■ Input for this task ■
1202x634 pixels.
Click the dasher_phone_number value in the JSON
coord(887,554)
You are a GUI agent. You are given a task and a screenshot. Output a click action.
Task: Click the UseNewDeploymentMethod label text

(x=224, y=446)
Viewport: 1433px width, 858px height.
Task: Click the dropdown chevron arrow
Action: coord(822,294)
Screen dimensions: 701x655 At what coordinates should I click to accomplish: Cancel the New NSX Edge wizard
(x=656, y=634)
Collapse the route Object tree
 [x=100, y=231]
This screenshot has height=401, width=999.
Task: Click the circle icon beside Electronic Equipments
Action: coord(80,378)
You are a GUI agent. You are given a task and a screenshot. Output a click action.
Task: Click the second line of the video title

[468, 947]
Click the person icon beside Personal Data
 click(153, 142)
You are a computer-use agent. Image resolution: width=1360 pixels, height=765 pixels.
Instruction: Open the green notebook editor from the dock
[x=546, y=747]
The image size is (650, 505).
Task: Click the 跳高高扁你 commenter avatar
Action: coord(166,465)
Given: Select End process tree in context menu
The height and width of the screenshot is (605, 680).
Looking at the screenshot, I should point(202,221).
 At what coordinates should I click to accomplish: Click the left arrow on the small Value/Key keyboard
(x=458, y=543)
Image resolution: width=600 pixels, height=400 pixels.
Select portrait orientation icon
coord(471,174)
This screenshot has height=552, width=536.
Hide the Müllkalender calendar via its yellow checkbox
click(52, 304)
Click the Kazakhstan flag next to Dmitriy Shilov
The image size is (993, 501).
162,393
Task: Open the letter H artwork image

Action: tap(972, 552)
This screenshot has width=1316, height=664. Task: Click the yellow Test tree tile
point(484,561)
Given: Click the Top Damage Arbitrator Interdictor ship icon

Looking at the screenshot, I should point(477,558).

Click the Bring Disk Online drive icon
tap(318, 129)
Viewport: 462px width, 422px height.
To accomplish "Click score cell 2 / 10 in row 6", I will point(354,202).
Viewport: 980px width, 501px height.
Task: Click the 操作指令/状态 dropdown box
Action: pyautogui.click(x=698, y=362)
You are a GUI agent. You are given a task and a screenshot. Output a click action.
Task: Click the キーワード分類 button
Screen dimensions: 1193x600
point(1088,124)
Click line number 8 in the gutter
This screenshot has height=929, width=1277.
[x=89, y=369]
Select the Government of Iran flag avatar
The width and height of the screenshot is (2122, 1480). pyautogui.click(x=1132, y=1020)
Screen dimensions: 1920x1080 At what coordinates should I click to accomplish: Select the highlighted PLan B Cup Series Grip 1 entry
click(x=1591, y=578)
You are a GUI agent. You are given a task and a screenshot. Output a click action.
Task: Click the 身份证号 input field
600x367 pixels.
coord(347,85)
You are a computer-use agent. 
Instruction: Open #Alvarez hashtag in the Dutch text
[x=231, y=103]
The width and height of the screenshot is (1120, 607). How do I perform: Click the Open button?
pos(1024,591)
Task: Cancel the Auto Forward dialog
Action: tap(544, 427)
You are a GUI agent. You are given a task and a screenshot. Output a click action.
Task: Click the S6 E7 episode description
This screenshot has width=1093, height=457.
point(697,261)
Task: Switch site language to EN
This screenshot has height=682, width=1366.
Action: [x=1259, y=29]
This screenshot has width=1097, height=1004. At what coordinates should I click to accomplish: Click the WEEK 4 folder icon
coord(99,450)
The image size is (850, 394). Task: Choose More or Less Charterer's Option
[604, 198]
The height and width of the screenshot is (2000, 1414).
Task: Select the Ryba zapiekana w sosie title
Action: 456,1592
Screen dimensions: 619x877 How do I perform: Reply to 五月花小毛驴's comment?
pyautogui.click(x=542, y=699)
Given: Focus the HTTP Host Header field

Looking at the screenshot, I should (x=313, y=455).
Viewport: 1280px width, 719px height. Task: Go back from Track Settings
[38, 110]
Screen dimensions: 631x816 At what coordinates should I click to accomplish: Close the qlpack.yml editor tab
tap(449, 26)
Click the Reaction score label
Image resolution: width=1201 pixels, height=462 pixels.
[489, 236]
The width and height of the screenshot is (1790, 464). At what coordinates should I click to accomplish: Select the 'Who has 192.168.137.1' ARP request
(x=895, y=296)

■ Requirement ■
Your answer must consist only of the lines from the start of the records above through the line with "Viewport: 462px width, 422px height.", each retyped exactly.

■ Output of the task ■
1202x634 pixels.
Click the dasher_phone_number value in the JSON
coord(887,554)
You are a GUI agent. You are given a task and a screenshot. Output a click action.
Task: Click the UseNewDeploymentMethod label text

(x=224, y=446)
Viewport: 1433px width, 858px height.
Task: Click the dropdown chevron arrow
Action: coord(822,294)
Screen dimensions: 701x655 At what coordinates should I click to accomplish: Cancel the New NSX Edge wizard
(x=656, y=634)
Collapse the route Object tree
 [x=100, y=231]
This screenshot has height=401, width=999.
Task: Click the circle icon beside Electronic Equipments
Action: coord(80,378)
You are a GUI agent. You are given a task and a screenshot. Output a click action.
Task: Click the second line of the video title

[468, 947]
Click the person icon beside Personal Data
 click(153, 142)
You are a computer-use agent. Image resolution: width=1360 pixels, height=765 pixels.
Instruction: Open the green notebook editor from the dock
[x=546, y=747]
The image size is (650, 505).
Task: Click the 跳高高扁你 commenter avatar
Action: coord(166,465)
Given: Select End process tree in context menu
The height and width of the screenshot is (605, 680).
Looking at the screenshot, I should point(202,221).
 At what coordinates should I click to accomplish: Click the left arrow on the small Value/Key keyboard
(x=458, y=543)
Image resolution: width=600 pixels, height=400 pixels.
Select portrait orientation icon
coord(471,174)
This screenshot has height=552, width=536.
Hide the Müllkalender calendar via its yellow checkbox
click(52, 304)
Click the Kazakhstan flag next to Dmitriy Shilov
The image size is (993, 501).
162,393
Task: Open the letter H artwork image

Action: tap(972, 552)
This screenshot has width=1316, height=664. Task: Click the yellow Test tree tile
point(484,561)
Given: Click the Top Damage Arbitrator Interdictor ship icon

Looking at the screenshot, I should point(477,558).

Click the Bring Disk Online drive icon
tap(318, 129)
Viewport: 462px width, 422px height.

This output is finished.